Wer in Zeiten wie diesen Finanzminister Spindelegger von einer Milliardeninvestition überzeugt, muss gute Argumente haben. Infrastrukturministerin Doris Bures hat sie für uns zusammengefasst.

"Heute": Wohin soll die Investition der geplanten Milliarde Euro vorrangig fließen?

Doris Bures: "Gefördert wird dort, wo die privaten Unternehmen sonst nicht investieren würden, weil es sich einfach nicht rechnet. Das sind vorwiegend die ländlichen Regionen. So können wir die digitale Kluft zwischen Stadt und Land schließen. "

"Heute": Wer soll von dieser staatlichen Förderung besonders profitieren?

Bures: "Die Breitband-Milliarde macht es möglich, dass alle Haushalte und Unternehmen einen Zugang zu schnellem Internet bekommen können. Ohne Förderung würden 30 Prozent der Bevölkerung vor allem in den ländlichen Regionen von dieser Zukunftstechnologie ausgeschlossen bleiben. "

"Heute": Was bedeutet das für den Standort Österreich und für Endverbraucher?

Bures: "Für den Standort bringt das einen großen Wachstumsschub. Mit einer Milliarde Förderung und Investitionen von den Betreibern in der gleichen Höhe werden 85.000 Arbeitsplätze geschaffen. Für die Bevölkerung und die Unternehmen heißt das, dass sie Anschluss an die zentrale Infrastruktur des 21. Jahrhunderts bekommen. Breitband ist mittlerweile genauso wichtig wie unsere Schienen-, Straßen- und Energienetze. "

"Heute": War immer geplant, Teile der Auktionserlöse aus 2013, die ja die Mobilfunker immer noch schmerzen, zu reinvestieren?

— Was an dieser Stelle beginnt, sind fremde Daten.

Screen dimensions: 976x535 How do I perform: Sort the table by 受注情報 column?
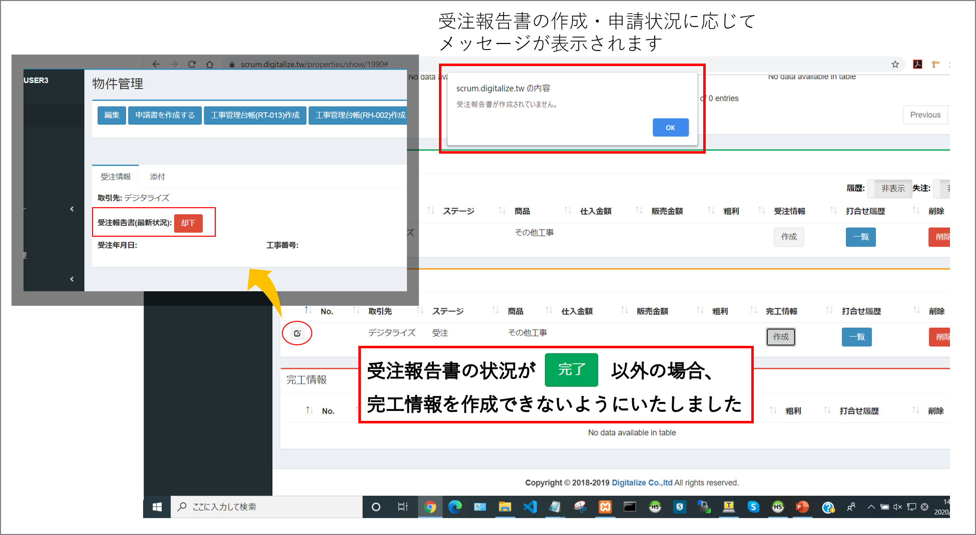click(789, 211)
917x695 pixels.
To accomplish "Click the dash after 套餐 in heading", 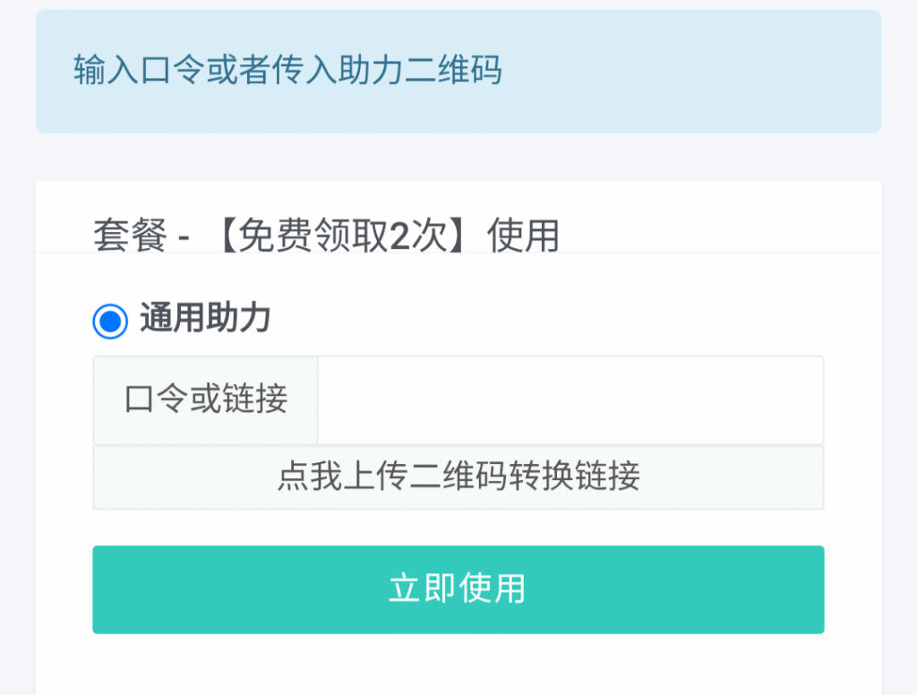I will (x=184, y=237).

Bures: "Frequenzen sind wertvoll, sie gehören zum Volksvermögen. Mir ist es von Anfang an darum gegangen, dass wir die Erlöse wieder investieren, sodass möglichst alle davon profitieren. Eine Rest-Unsicherheit bleibt aber noch bis zur Entscheidung des Verwaltungsgerichtshof über die Beschwerde gegen die Frequenz-Auktion."